Hace unos días se publicaron los datos de la contabilidad nacional de Alemania relativos al segundo trimestre del año. La tasa negativa de su PIB (-0,1) ha hecho saltar la alarma en toda la Eurozona. Con unas u otras palabras la prensa venía a titular más o menos del mismo modo «peligro de recesión en la locomotora europea”, lo que se certificaría, desde el punto de vista doctrinal, si la tasa del tercer trimestre fuese también negativa. La intranquilidad puede estar tanto o más justificada cuanto que la Eurozona en su conjunto tiene un precario crecimiento (0,2%), Italia hace ya tiempo que está estancada y Francia se encuentra al borde de la recesión.

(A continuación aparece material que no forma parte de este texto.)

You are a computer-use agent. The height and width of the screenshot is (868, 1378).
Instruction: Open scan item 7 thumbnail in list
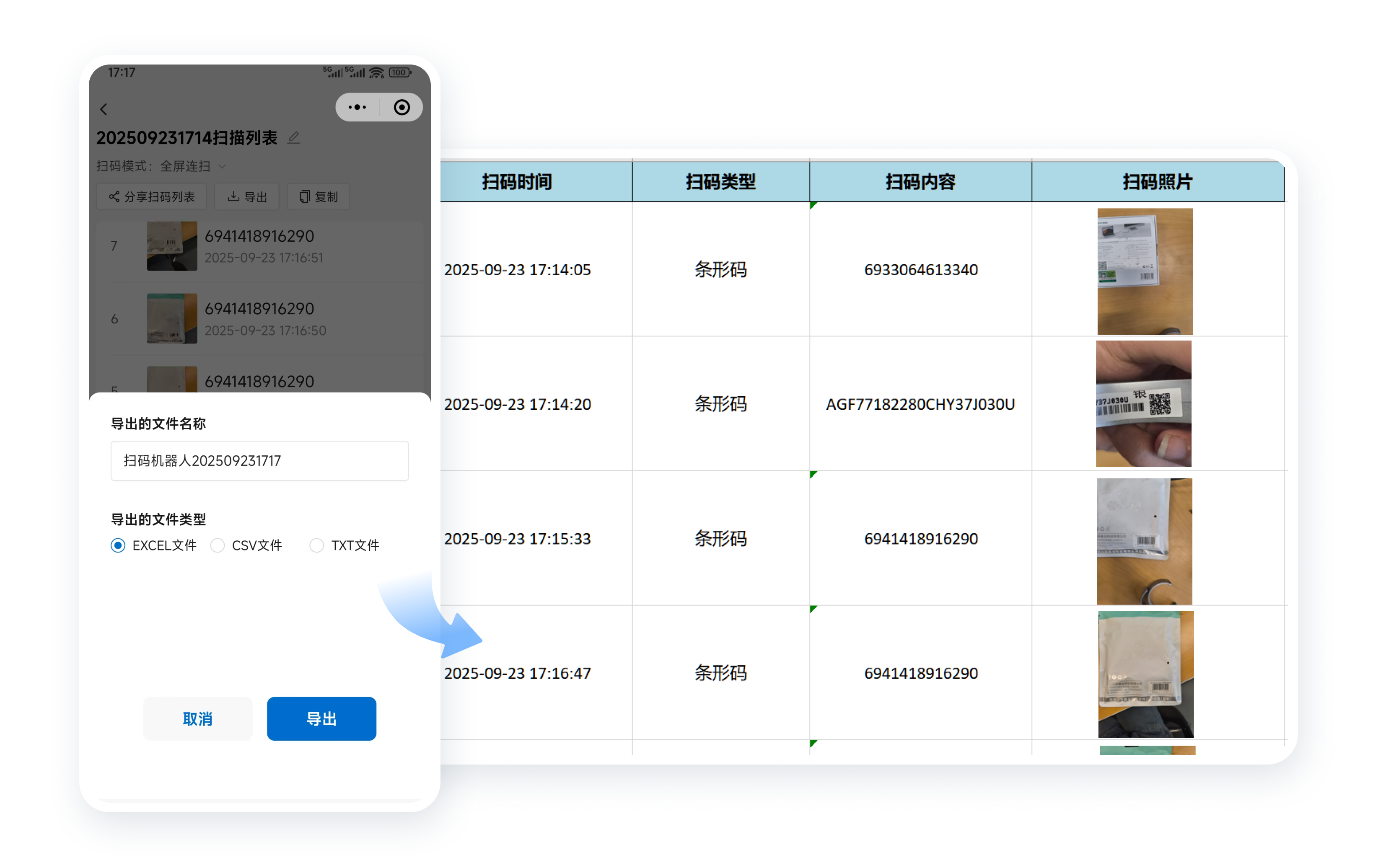click(x=172, y=246)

La preocupación ha cundido dentro de la propia Alemania. Representantes de la patronal, líderes notables del SPD y directores de relevantes institutos de economía sugieren que ha llegado el momento de que se abandone, o al menos se flexibilice, la política de austeridad. En realidad, es un mensaje que Draghi ha venido repitiendo, aunque de forma un tanto velada, tal como se suelen expresar los banqueros centrales. El BCE y también la mayoría de los bancos centrales piensan que la política monetaria ha dado de sí ya todo lo que podía dar, llegando incluso a tipos de interés negativo. Es el momento de los gobiernos, ha afirmado Draghi recurrentemente. En román paladino, de las políticas fiscales expansivas.

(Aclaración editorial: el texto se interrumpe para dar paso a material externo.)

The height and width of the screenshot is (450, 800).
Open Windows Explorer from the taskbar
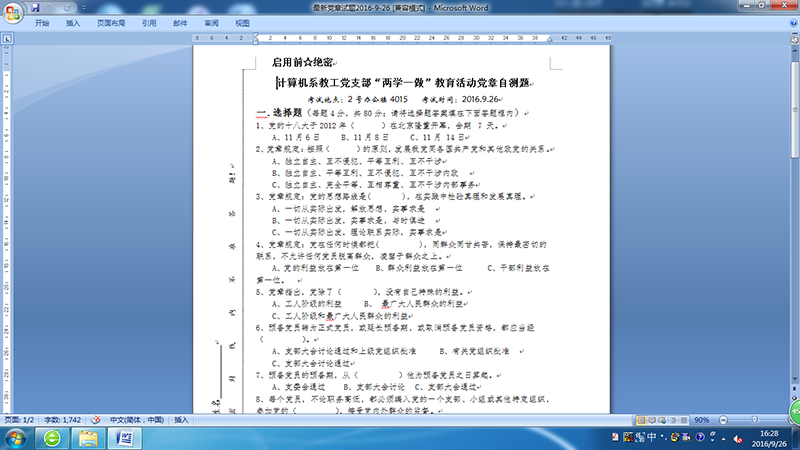[x=88, y=439]
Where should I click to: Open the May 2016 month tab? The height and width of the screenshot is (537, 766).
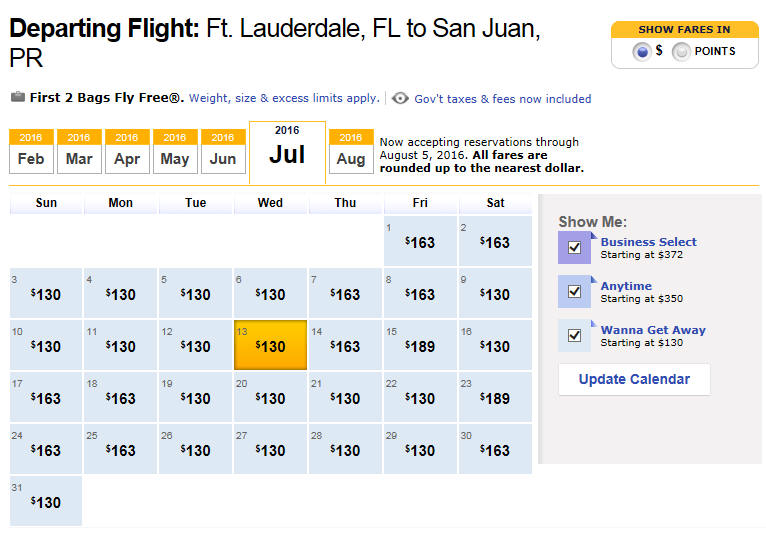coord(175,151)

Bien es verdad que no todos los países tienen capacidad para aplicar estas políticas. A los países del Sur, con un fuerte endeudamiento, les resulta imposible asumir esta tarea sin riesgo de ser desestabilizados por los mercados, tanto más cuanto que carecen de moneda propia y la Eurozona está muy lejos de ser una zona monetaria óptima. Sin embargo, este no es el caso de Alemania y de otros países del Norte, con finanzas saneadas y fuertes superávits en sus balanzas por cuenta corriente. En una década el endeudamiento público del país germánico ha pasado del 81% de su PIB al 60%, y los tipos de interés de sus bonos en estos momentos son negativos, es decir, que cobraría intereses a los acreedores por los capitales que le prestasen para acometer nuevas inversiones. En estas circunstancias y cuando hay peligro de una recesión no puede extrañarnos que haya quienes aboguen por abandonar el dogma del déficit cero.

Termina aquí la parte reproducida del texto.